Certo è che i dirigenti d’azienda, in tutti i dieci settori considerati da Fidelity, mantengono una prospettiva pessimista per il futuro prossimo. Mentre nei mesi precedenti c’erano ancora livelli di positività, gli analisti di tutti e 10 i settori presi in considerazione affermano che i dirigenti delle loro aziende vedono ora le prospettive in modo estremamente negativo.
Il caso del carburante e dell’energia
Il costo del carburante e quello dell’elettricità sono stati, e purtroppo rimangono, due i tasti dolenti di questa crisi. In Italia, durante il secondo trimestre del 2022, il prezzo medio della benzina si è attestato intorno a 1,884 euro per litro, con anche dei picchi superiori ai due euro, rispetto al 1,593 dello stesso periodo dell’anno precedente, secondo il Ministero dell’Ambiente e della Sicurezza Energetica. E, ad agosto, il prezzo dell’elettricità ha sfondato la soglia degli 0,543 €/kWh, rispetto agli 0,112 €/kWh dello stesso periodo durante l’anno precedente.

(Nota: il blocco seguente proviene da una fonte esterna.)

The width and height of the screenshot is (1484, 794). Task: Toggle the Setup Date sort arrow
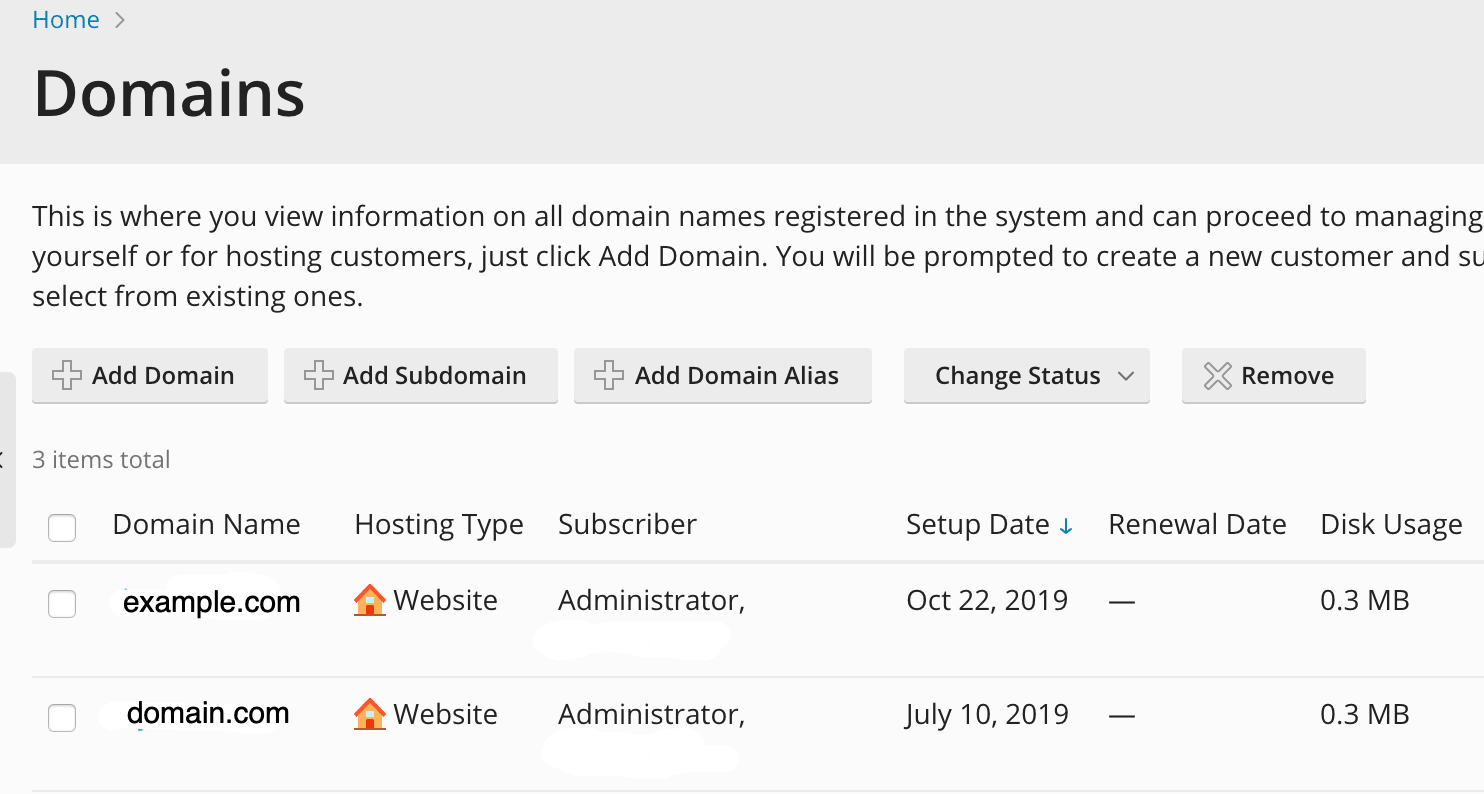(x=1066, y=524)
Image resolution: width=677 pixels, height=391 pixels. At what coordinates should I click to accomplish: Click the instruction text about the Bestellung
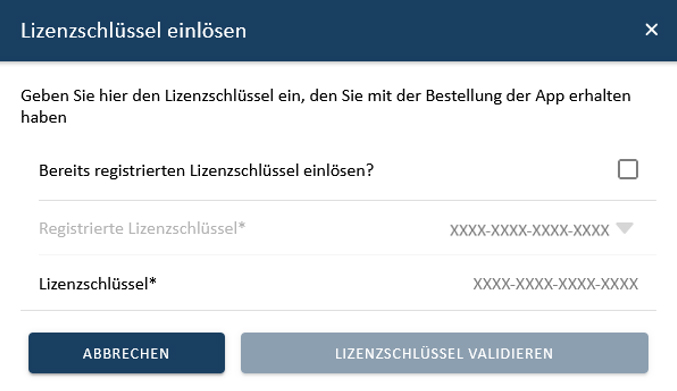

James Trafford, analista e gestore di Fidelity, sostiene che il punto più dolente per le industrie ad alta intensità energetica, come la raffinazione o il petrolchimico, è stato proprio il costo del carburante e dell’elettricità. La maggior parte degli operatori del settore petrolifero sta lavorando su un’ipotesi di 80 dollari di Brent per il 2023, il che implica una deflazione del prezzo del petrolio rispetto allo scorso anno. “Le aziende del settore energetico prevedono una riduzione dei margini di raffinazione e degli spread petrolchimici nel 2023, per cui questa deflazione dovrebbe ripercuotersi anche su una serie di prodotti finali, dalla benzina, al gasolio, al carburante per aerei, alla plastica, alla gomma e ad altri materiali”, argomenta James Trafford. Se i costi dell’elettricità e del carburante invertissero il loro andamento nel 2023, si dovrebbe sollevare molta pressione dall’inflazione, iniziando così a vedere miglioramenti più forti.
Il futuro dell’inflazione
Ragionare su scala globale risulta essere molto complicato, infatti l’economia statunitense continua a reggere meglio della sua controparte europea. E questo è chiaro anche dal sondaggio fatto da Fidelity: se il sentiment dei dirigenti delle aziende europee ha continuato a peggiorare, considerando che il 90% di loro prevede un aumento del costo del lavoro, quello dei settori nordamericani, pur rimanendo in territorio negativo, si è stabilizzato.
Ci sono, senza dubbio, alcuni segnali di speranza, tuttavia le banche centrali e i governi stanno ancora giocando una partita economica fondamentale e profondamente difficile: “I venti contrari alla valuta e l’inflazione salariale potrebbero continuare a sostenere l’inflazione anche nel 2023”, conclude un altro analista di Fidelity, Serhat Birbilen.